Specialized sigue manteniendo en su catálogo alguna bicicleta Fatbike, como esta Fatboy la cual es usada por algunos ciclistas para bikepacking en lugares extremos o terrenos difíciles.

Las bicicletas Fatbike comenzaron a inundar las portadas de revistas, páginas web y otros panfletos publicitarios allá por 2014, hace ya una década.

10 años después, la realidad es que la popularidad este tipo de bicicletas, que muchos vendían como el no va más tanto para competir como para salir a dar una vuelta por el monte, han caído por su propio peso, nunca mejor dicho.

Muy de vez en cuando podemos llegar a cruzarnos con al algún aguerrido ciclista sobre una Fatbike, pero basta charlar un poco con él y preguntarle, para que nos afirme que la ruedasgordas es su segunda bicicleta y la usa de pascuas a ramos.

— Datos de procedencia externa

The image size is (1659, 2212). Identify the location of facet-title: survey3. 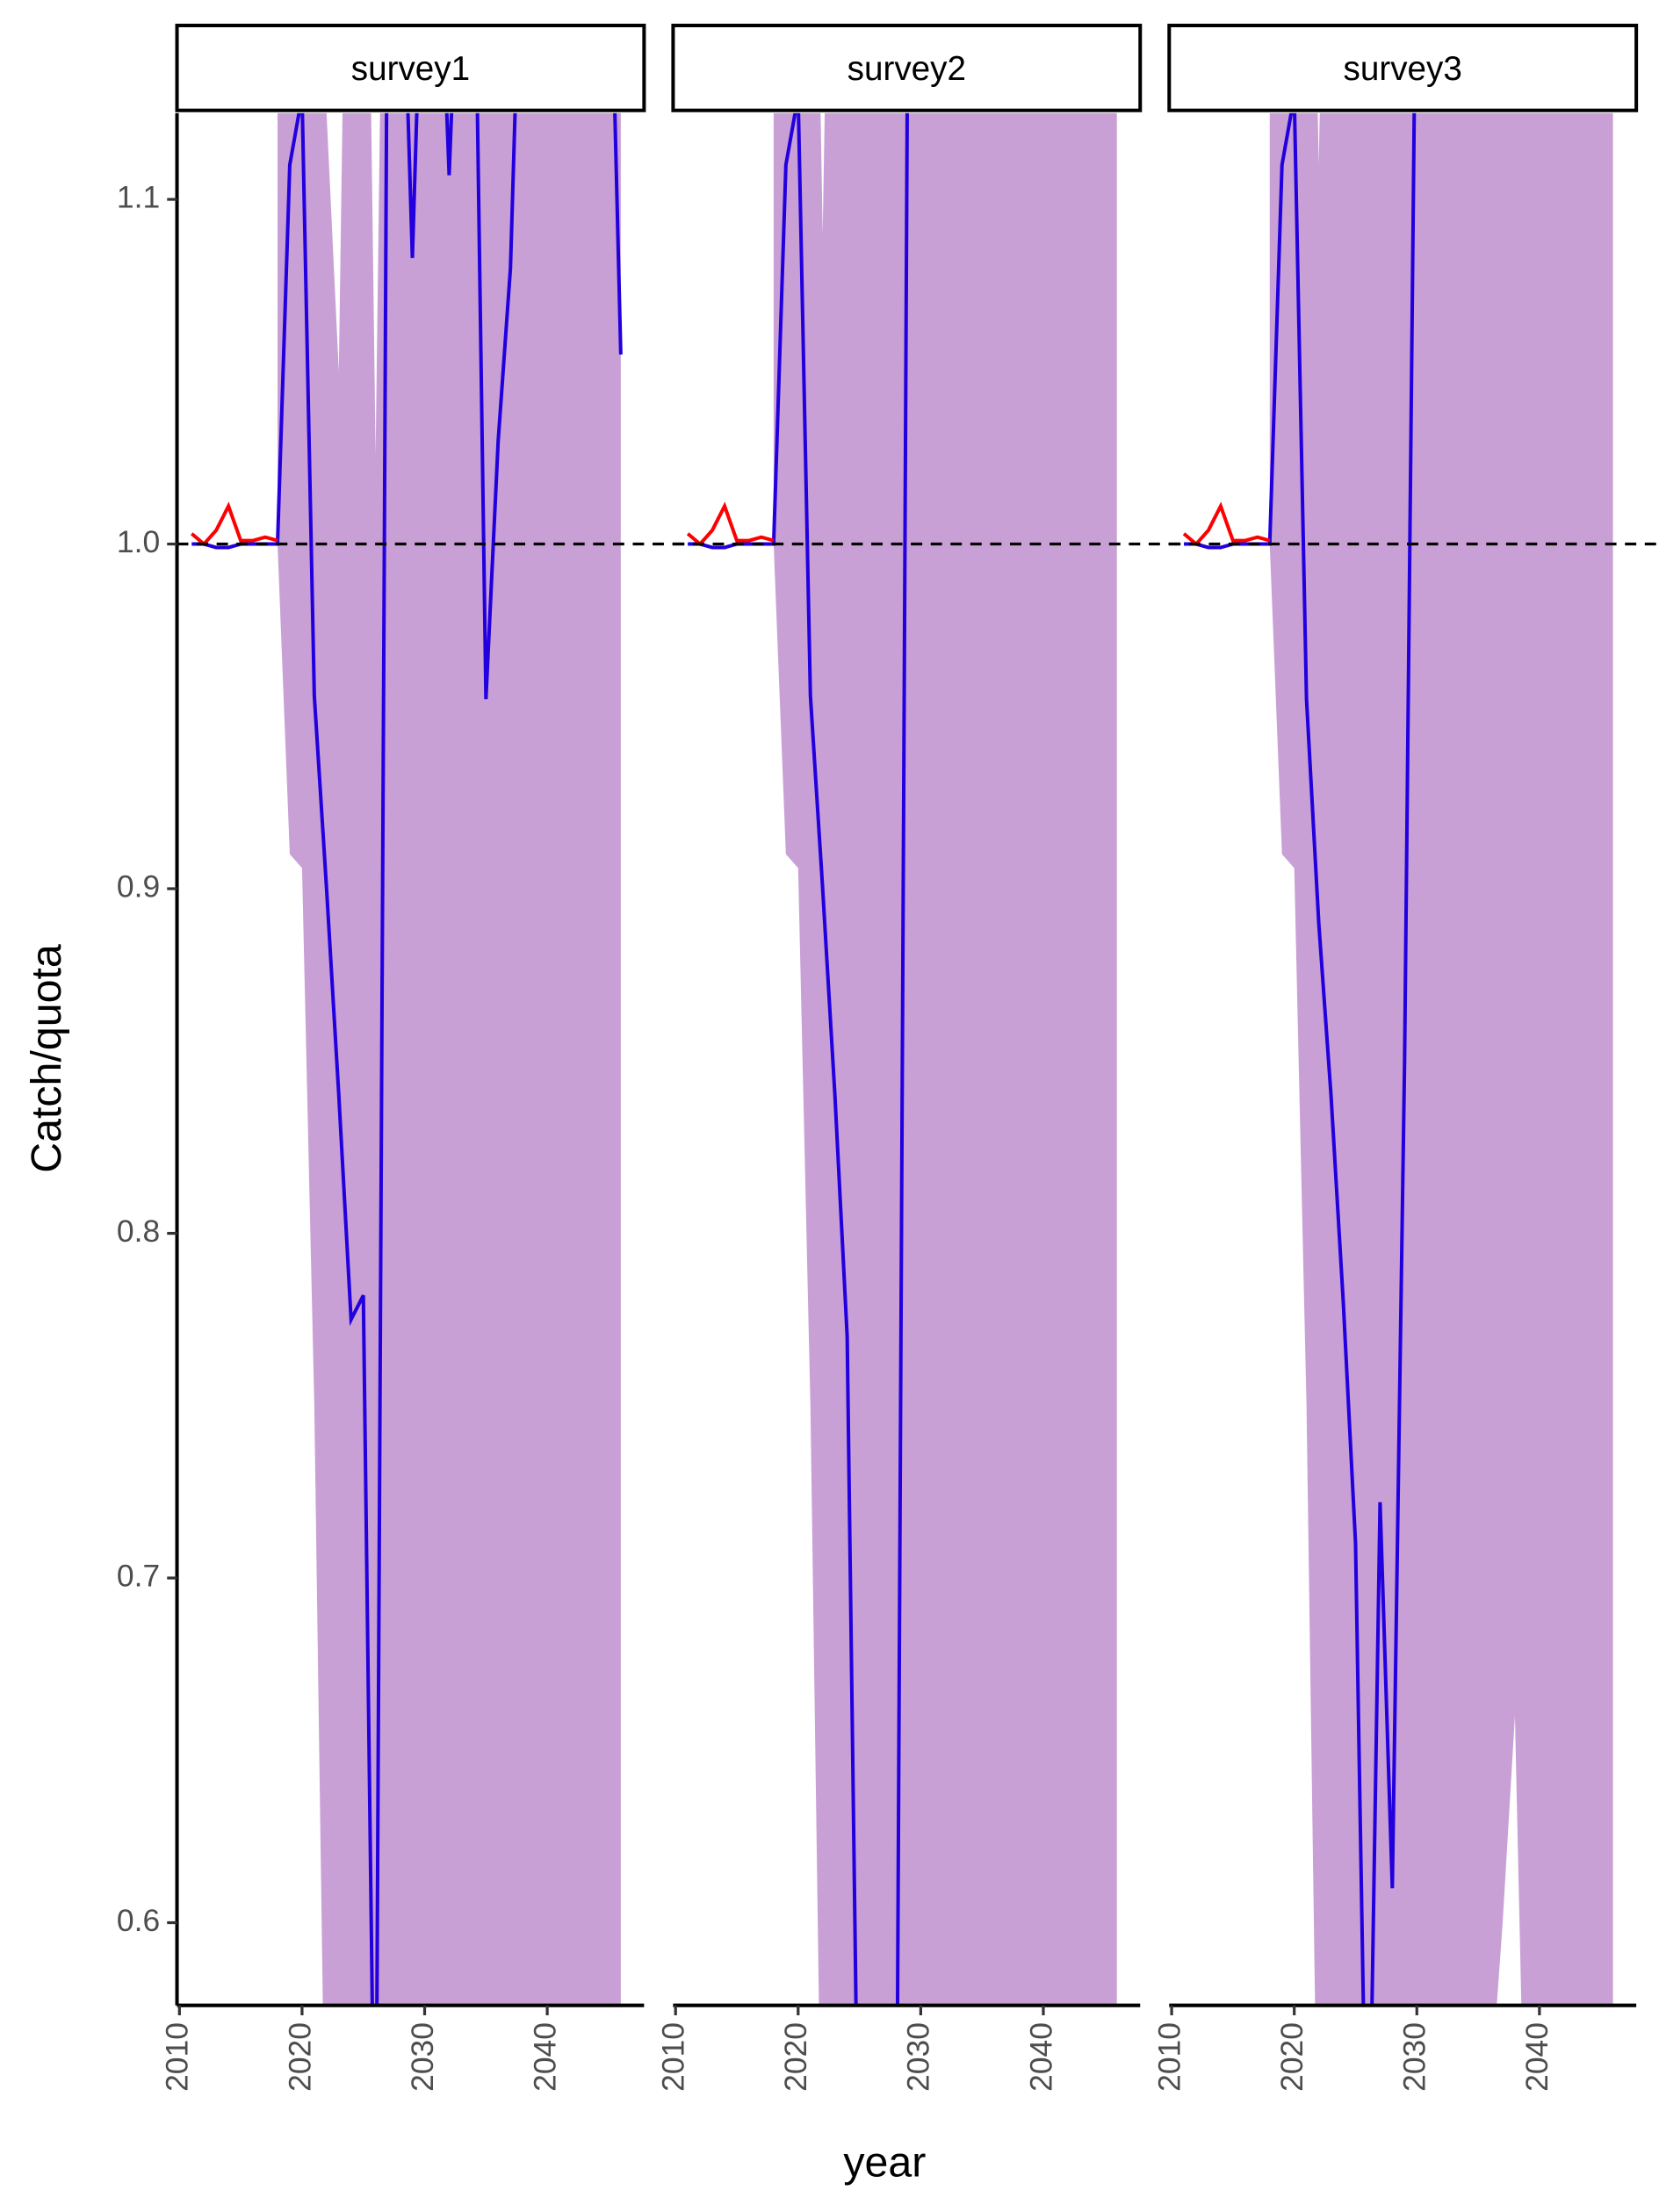
(1403, 69).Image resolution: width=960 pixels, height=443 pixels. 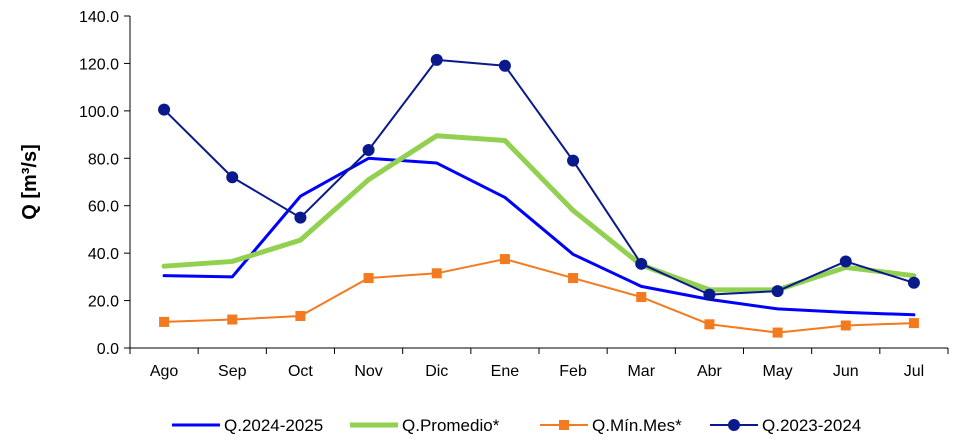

La industria intentó suavizar el tema y con la llegada de las bicicletas eléctricas, el famoso Boost para poder albergar los motores en los cuadros, nacieron también las 27,5 + (plus)

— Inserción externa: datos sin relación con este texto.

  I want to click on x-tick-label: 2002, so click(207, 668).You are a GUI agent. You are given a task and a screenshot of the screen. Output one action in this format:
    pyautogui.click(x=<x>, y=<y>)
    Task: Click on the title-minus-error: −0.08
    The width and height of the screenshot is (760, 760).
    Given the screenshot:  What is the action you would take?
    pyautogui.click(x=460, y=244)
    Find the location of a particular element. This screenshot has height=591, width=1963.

La utilidad de las Fatbikes es innegable sobre algunos terrenos, como pueda ser la nieve, la arena de la playa o algún otro lugar similar.

Para el día a día, claro que se puede utilizar una Fatbike, pero como ya se sabía cuando comenzaron a llenarnos la cabeza con ellas, no son lo más indicadas «para todo».

Alguna marcas siguen dejando un pequeño hueco para algún modelo de Fatbike en su catálogo

Hubo hasta quien las utilizó para competir, llegando incluso a ganar la Titan Desert, aunque como ya se sabe, no es la flecha, sino el indio quien al final resuelve.

Ahora, 10 años después de aquel boom de las Fatbike, de esa nueva moda, habría que preguntarle a la propia industria de la bicicleta, ¿dónde están todas esas ventajas que se suponían nos harían mejores ciclistas con una de estas bicis de ruedas inmensas?